Mas a verdadeira crise do nosso povo é a falta de casas, de comida, de emprego, de hospitais, de segurança, de lazer. Por isso, a crise política que bate bumbo nos meios de comunicação não comove as massas. Elas agem por impulso e o primeiro que lhes afeta é o instinto de sobrevivência, encostado nas paredes do estômago. O imbróglio detonado, a partir das denúncias de escândalos é um caldo político que as massas contemplam de longe, por ser mais palatável às elites. Essa é a questão.
A engenharia política nacional é uma responsabilidade das vanguardas econômicas e políticas. As formas de cooptação social, a partir da conquista do voto, exprimem um pensamento que vem de cima. O povo, em suas extremas carências, tem dificuldades de exercer cidadania. Sua autonomia de decisão é escassa e tênues são suas vontades. Em consequência, submete-se, como entidade passiva, à demagogia dos discursos e a uma engenhosidade operacional que acaba sugando suas emoções. Mesmo com desconfiança em salvadores da pátria.

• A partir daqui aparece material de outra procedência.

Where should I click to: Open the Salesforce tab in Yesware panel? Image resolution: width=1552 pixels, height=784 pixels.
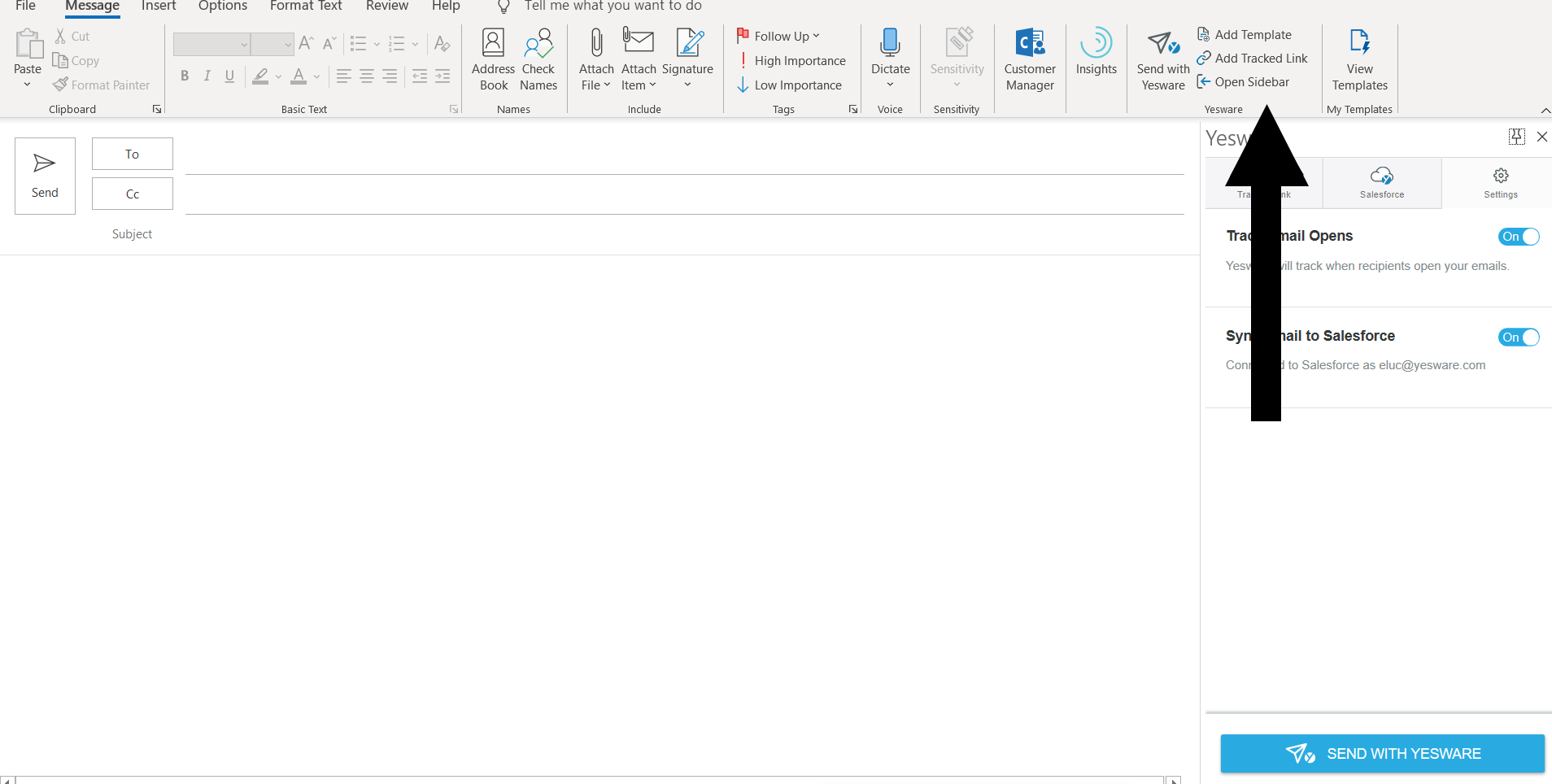click(1380, 182)
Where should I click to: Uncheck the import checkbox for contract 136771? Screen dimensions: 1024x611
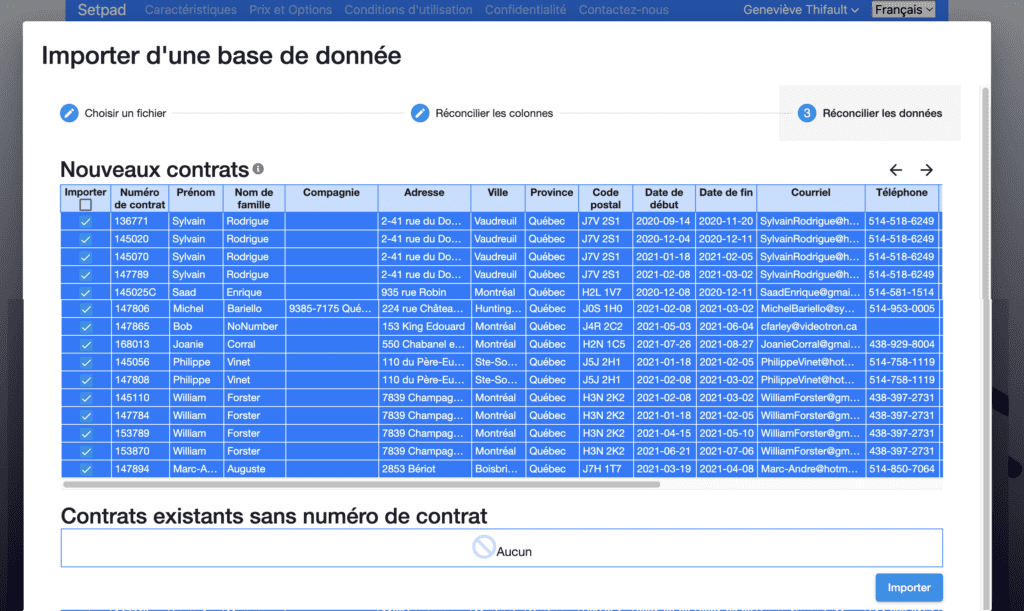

Quando se abre a portinha do lamaçal, começa-se a desvendar a identidade cultural da política brasileira. Há uma pequena rua, em Londres, cheia de lojinhas, que vendem os mesmos tecidos, dos mesmos padrões e, incrível, pelo mesmo preço. Nem um centavo a mais ou a menos. Um brasileiro foi ali pechinchar. Surpreendeu-se, quando o dono de uma das lojinhas recusou-se a vender o tecido. Ele vira o brasileiro sair de outra loja. Apontou: a sua loja é aquela. Naquela lojinha, cultiva-se a retidão, a lealdade, a honestidade. Um exemplo de cultura sem barganhas e emboscadas. Estamos anos luz distantes desse sonho.
Figuras que comandam o processo político dominam a cena política nacional há tempos. Não se vêem horizontes limpos. São velhos cenários e poucos atores desconhecidos. A peça até pode ser diferente, mas o fio condutor da trama é o mesmo e indica uma esganiçada luta pelo poder. O populismo aparece como arma de mistificação das massas e denúncias sobre uns e outros até podem gerar alto índice de abstenção, votos nulos e brancos. Mas a tão proclamada renovação política ainda vai ter de esperar. Não vai ocorrer este ano.
P. S.: A morte da vereadora Marielle Franco adensa o fluxo do povo nas ruas, com forte impacto sobre a campanha eleitoral.